Start of Exercise material
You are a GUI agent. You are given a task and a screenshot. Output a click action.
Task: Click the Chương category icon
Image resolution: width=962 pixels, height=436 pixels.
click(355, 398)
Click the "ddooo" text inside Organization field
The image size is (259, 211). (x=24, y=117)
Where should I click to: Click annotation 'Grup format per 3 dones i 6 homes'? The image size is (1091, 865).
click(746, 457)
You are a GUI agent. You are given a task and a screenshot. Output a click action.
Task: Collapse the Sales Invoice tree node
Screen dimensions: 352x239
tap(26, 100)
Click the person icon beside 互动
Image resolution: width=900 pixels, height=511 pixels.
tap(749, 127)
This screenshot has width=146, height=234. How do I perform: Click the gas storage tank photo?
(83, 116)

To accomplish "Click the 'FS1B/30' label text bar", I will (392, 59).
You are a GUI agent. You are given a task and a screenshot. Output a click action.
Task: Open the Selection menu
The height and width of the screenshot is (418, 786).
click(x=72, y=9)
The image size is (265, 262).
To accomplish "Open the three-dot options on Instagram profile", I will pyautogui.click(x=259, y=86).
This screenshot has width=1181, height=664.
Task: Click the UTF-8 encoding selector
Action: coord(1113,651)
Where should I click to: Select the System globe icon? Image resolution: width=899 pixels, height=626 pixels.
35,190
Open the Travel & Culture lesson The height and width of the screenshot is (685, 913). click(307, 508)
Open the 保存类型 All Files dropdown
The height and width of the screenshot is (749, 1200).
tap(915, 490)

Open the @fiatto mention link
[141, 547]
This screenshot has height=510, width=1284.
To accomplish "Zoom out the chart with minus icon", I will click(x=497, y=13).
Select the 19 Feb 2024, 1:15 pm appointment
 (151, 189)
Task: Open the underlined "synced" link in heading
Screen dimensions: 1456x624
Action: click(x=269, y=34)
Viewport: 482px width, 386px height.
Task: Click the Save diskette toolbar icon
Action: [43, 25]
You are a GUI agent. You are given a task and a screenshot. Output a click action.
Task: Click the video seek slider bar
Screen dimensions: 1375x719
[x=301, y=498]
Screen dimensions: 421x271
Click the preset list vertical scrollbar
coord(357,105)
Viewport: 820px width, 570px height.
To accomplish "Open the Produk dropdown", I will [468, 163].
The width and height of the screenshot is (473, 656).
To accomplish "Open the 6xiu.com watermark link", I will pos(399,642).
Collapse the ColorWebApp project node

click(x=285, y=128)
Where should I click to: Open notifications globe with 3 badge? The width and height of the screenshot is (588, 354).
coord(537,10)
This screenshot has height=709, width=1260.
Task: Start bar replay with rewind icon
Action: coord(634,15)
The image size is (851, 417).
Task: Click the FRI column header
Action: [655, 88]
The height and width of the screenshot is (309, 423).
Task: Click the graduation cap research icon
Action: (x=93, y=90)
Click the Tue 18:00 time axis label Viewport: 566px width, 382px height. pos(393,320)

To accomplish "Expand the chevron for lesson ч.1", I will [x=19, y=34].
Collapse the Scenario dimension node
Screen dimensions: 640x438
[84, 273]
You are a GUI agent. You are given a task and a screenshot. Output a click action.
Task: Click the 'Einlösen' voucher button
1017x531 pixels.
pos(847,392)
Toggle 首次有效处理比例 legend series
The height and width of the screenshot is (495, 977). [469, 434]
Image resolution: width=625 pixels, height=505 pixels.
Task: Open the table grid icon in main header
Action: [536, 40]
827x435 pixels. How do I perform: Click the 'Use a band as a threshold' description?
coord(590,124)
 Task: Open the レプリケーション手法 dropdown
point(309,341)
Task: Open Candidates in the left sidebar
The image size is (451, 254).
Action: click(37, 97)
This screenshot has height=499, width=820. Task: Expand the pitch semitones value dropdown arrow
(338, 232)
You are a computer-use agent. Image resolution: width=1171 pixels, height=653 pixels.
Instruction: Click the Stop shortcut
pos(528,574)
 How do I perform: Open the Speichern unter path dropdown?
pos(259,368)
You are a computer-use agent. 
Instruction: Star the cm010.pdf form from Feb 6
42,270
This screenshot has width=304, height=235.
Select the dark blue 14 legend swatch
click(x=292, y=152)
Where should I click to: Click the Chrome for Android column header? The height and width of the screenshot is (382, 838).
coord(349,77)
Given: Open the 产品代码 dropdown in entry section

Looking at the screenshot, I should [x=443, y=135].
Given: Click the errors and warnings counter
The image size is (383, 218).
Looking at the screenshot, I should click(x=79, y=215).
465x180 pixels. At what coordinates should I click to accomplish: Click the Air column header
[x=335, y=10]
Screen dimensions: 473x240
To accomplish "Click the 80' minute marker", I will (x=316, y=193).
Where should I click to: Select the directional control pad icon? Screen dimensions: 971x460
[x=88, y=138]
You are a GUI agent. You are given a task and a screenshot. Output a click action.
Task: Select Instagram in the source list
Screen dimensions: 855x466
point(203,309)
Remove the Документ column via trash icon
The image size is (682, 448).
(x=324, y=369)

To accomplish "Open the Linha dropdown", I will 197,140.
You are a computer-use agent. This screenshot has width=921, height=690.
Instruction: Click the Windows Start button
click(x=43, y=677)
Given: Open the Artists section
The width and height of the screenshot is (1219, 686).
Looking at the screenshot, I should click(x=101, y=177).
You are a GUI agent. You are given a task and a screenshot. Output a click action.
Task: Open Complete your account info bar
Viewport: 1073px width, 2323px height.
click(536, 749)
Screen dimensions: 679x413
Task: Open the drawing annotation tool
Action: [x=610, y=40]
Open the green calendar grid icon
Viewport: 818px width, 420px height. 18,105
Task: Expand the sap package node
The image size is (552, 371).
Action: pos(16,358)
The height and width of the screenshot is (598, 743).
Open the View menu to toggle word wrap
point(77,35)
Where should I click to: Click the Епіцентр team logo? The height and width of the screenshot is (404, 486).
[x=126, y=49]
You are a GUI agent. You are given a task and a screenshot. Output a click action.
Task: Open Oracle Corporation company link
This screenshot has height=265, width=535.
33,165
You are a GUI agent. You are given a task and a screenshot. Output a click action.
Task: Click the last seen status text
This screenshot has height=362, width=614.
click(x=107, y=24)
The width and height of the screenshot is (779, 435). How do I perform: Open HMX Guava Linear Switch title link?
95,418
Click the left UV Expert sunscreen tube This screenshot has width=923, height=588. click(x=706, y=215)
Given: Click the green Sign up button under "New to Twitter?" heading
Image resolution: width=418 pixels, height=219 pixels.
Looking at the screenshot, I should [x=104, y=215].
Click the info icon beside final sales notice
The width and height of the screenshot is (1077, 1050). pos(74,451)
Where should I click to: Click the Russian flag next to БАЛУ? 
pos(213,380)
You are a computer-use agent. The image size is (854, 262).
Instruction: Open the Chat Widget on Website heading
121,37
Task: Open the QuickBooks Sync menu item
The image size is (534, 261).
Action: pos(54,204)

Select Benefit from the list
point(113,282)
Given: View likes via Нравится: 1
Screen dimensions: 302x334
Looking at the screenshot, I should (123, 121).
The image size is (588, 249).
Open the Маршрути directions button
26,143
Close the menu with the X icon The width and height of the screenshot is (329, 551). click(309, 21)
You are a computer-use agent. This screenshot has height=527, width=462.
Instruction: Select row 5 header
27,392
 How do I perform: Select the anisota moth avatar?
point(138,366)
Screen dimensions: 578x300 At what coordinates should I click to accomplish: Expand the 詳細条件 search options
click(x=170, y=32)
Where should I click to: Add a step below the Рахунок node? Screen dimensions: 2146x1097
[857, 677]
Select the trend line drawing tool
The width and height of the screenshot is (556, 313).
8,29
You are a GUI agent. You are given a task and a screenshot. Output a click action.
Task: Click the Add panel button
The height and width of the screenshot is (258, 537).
End of Exercise material
(Exercise prompt)
Set down exactly the lines above that run from the start of the listing to the line with "Task: Collapse the Sales Invoice tree node". Leave out every later line.

(Output for this task)
You are a GUI agent. You are given a task and a screenshot. Output a click action.
Task: Click the Chương category icon
Image resolution: width=962 pixels, height=436 pixels.
click(355, 398)
Click the "ddooo" text inside Organization field
The image size is (259, 211). (x=24, y=117)
Where should I click to: Click annotation 'Grup format per 3 dones i 6 homes'? The image size is (1091, 865).
click(746, 457)
You are a GUI agent. You are given a task and a screenshot. Output a click action.
Task: Collapse the Sales Invoice tree node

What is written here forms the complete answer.